### WORK REQUEST
Each entry below is to be extracted exactly.

### Collected data entries
■ ■ ■
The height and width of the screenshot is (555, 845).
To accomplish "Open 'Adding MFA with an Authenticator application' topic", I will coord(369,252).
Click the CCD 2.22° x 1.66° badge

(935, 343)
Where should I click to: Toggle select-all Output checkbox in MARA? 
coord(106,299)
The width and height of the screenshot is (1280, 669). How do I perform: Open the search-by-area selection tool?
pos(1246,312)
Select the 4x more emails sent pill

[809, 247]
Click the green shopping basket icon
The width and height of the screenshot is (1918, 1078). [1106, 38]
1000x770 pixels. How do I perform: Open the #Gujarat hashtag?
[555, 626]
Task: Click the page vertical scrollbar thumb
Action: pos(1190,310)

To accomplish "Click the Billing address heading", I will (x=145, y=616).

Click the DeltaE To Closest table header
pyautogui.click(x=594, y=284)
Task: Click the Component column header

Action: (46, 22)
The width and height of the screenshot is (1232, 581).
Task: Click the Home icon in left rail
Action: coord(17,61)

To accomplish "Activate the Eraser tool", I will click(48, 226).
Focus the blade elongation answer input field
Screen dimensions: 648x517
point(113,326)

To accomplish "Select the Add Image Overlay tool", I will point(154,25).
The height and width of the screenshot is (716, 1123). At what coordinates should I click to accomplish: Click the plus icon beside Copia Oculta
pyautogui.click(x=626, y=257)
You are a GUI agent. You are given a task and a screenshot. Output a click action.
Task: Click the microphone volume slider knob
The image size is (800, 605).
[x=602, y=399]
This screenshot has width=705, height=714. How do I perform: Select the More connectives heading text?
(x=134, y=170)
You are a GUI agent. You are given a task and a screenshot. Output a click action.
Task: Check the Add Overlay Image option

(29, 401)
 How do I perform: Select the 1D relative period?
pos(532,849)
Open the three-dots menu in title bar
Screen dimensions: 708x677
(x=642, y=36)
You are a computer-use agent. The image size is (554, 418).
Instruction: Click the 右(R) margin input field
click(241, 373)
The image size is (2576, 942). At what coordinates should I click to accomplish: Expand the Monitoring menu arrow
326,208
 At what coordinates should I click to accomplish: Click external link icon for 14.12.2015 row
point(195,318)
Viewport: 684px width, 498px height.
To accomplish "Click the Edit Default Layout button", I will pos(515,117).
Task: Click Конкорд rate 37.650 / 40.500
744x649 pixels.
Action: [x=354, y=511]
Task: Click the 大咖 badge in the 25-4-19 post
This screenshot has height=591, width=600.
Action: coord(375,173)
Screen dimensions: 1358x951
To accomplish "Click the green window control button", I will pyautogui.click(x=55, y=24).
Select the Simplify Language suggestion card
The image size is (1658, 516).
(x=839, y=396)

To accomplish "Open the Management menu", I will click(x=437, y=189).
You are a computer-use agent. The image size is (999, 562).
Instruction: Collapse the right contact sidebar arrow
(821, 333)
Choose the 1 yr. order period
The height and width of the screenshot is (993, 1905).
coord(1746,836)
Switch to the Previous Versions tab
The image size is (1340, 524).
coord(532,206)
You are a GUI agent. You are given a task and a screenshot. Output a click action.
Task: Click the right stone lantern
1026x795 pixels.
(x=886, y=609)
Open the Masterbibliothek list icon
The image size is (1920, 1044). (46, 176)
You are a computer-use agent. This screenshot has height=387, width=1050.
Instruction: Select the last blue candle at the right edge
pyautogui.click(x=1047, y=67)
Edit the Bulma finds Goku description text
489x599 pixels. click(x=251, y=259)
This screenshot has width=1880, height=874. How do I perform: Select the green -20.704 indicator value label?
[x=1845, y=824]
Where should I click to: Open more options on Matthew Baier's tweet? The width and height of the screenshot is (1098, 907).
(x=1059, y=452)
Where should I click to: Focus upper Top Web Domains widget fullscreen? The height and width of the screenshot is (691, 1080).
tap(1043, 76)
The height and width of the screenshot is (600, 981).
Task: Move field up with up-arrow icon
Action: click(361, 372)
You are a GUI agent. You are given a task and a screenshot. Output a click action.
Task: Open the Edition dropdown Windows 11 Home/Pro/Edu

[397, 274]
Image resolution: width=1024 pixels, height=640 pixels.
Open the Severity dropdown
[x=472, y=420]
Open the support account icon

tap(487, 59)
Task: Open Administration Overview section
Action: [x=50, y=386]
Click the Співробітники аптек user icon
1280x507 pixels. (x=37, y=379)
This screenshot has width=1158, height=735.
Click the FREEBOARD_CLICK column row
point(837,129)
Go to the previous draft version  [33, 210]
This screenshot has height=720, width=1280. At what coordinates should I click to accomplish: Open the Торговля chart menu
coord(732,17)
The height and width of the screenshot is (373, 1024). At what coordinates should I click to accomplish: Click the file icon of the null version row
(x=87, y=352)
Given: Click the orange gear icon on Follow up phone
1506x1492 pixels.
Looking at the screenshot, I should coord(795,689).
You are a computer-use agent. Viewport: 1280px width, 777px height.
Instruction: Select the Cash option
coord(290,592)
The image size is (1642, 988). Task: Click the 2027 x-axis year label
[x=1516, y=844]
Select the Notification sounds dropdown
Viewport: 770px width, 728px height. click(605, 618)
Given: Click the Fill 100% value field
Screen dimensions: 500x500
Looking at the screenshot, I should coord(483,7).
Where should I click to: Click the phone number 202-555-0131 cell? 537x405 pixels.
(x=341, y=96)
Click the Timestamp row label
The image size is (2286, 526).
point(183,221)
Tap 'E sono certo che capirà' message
■ ■ ■
### OUTPUT OF THE EXERCISE
The height and width of the screenshot is (555, 845).
To accomplish "Open 'Adding MFA with an Authenticator application' topic", I will coord(369,252).
Click the CCD 2.22° x 1.66° badge

(935, 343)
Where should I click to: Toggle select-all Output checkbox in MARA? 
coord(106,299)
The width and height of the screenshot is (1280, 669). How do I perform: Open the search-by-area selection tool?
pos(1246,312)
Select the 4x more emails sent pill

[809, 247]
Click the green shopping basket icon
The width and height of the screenshot is (1918, 1078). [1106, 38]
1000x770 pixels. How do I perform: Open the #Gujarat hashtag?
[555, 626]
Task: Click the page vertical scrollbar thumb
Action: pos(1190,310)

To accomplish "Click the Billing address heading", I will (x=145, y=616).

Click the DeltaE To Closest table header
pyautogui.click(x=594, y=284)
Task: Click the Component column header

Action: (46, 22)
The width and height of the screenshot is (1232, 581).
Task: Click the Home icon in left rail
Action: coord(17,61)

To accomplish "Activate the Eraser tool", I will click(48, 226).
Focus the blade elongation answer input field
Screen dimensions: 648x517
point(113,326)

To accomplish "Select the Add Image Overlay tool", I will point(154,25).
The height and width of the screenshot is (716, 1123). At what coordinates should I click to accomplish: Click the plus icon beside Copia Oculta
pyautogui.click(x=626, y=257)
You are a GUI agent. You are given a task and a screenshot. Output a click action.
Task: Click the microphone volume slider knob
The image size is (800, 605).
[x=602, y=399]
This screenshot has width=705, height=714. How do I perform: Select the More connectives heading text?
(x=134, y=170)
You are a GUI agent. You are given a task and a screenshot. Output a click action.
Task: Check the Add Overlay Image option

(29, 401)
 How do I perform: Select the 1D relative period?
pos(532,849)
Open the three-dots menu in title bar
Screen dimensions: 708x677
(x=642, y=36)
You are a computer-use agent. The image size is (554, 418).
Instruction: Click the 右(R) margin input field
click(241, 373)
The image size is (2576, 942). At what coordinates should I click to accomplish: Expand the Monitoring menu arrow
326,208
 At what coordinates should I click to accomplish: Click external link icon for 14.12.2015 row
point(195,318)
Viewport: 684px width, 498px height.
To accomplish "Click the Edit Default Layout button", I will pos(515,117).
Task: Click Конкорд rate 37.650 / 40.500
744x649 pixels.
Action: [x=354, y=511]
Task: Click the 大咖 badge in the 25-4-19 post
This screenshot has height=591, width=600.
Action: coord(375,173)
Screen dimensions: 1358x951
To accomplish "Click the green window control button", I will pyautogui.click(x=55, y=24).
Select the Simplify Language suggestion card
The image size is (1658, 516).
(x=839, y=396)

To accomplish "Open the Management menu", I will click(x=437, y=189).
You are a computer-use agent. The image size is (999, 562).
Instruction: Collapse the right contact sidebar arrow
(821, 333)
Choose the 1 yr. order period
The height and width of the screenshot is (993, 1905).
coord(1746,836)
Switch to the Previous Versions tab
The image size is (1340, 524).
coord(532,206)
You are a GUI agent. You are given a task and a screenshot. Output a click action.
Task: Click the right stone lantern
1026x795 pixels.
(x=886, y=609)
Open the Masterbibliothek list icon
The image size is (1920, 1044). (46, 176)
You are a computer-use agent. This screenshot has height=387, width=1050.
Instruction: Select the last blue candle at the right edge
pyautogui.click(x=1047, y=67)
Edit the Bulma finds Goku description text
489x599 pixels. click(x=251, y=259)
This screenshot has width=1880, height=874. How do I perform: Select the green -20.704 indicator value label?
[x=1845, y=824]
Where should I click to: Open more options on Matthew Baier's tweet? The width and height of the screenshot is (1098, 907).
(x=1059, y=452)
Where should I click to: Focus upper Top Web Domains widget fullscreen? The height and width of the screenshot is (691, 1080).
tap(1043, 76)
The height and width of the screenshot is (600, 981).
Task: Move field up with up-arrow icon
Action: click(361, 372)
You are a GUI agent. You are given a task and a screenshot. Output a click action.
Task: Open the Edition dropdown Windows 11 Home/Pro/Edu

[397, 274]
Image resolution: width=1024 pixels, height=640 pixels.
Open the Severity dropdown
[x=472, y=420]
Open the support account icon

tap(487, 59)
Task: Open Administration Overview section
Action: [x=50, y=386]
Click the Співробітники аптек user icon
1280x507 pixels. (x=37, y=379)
This screenshot has width=1158, height=735.
Click the FREEBOARD_CLICK column row
point(837,129)
Go to the previous draft version  [33, 210]
This screenshot has height=720, width=1280. At what coordinates should I click to accomplish: Open the Торговля chart menu
coord(732,17)
The height and width of the screenshot is (373, 1024). At what coordinates should I click to accomplish: Click the file icon of the null version row
(x=87, y=352)
Given: Click the orange gear icon on Follow up phone
1506x1492 pixels.
Looking at the screenshot, I should coord(795,689).
You are a computer-use agent. Viewport: 1280px width, 777px height.
Instruction: Select the Cash option
coord(290,592)
The image size is (1642, 988). Task: Click the 2027 x-axis year label
[x=1516, y=844]
Select the Notification sounds dropdown
Viewport: 770px width, 728px height. click(605, 618)
Given: Click the Fill 100% value field
Screen dimensions: 500x500
Looking at the screenshot, I should coord(483,7).
Where should I click to: Click the phone number 202-555-0131 cell? 537x405 pixels.
(x=341, y=96)
Click the Timestamp row label
The image size is (2286, 526).
point(183,221)
Tap 'E sono certo che capirà' message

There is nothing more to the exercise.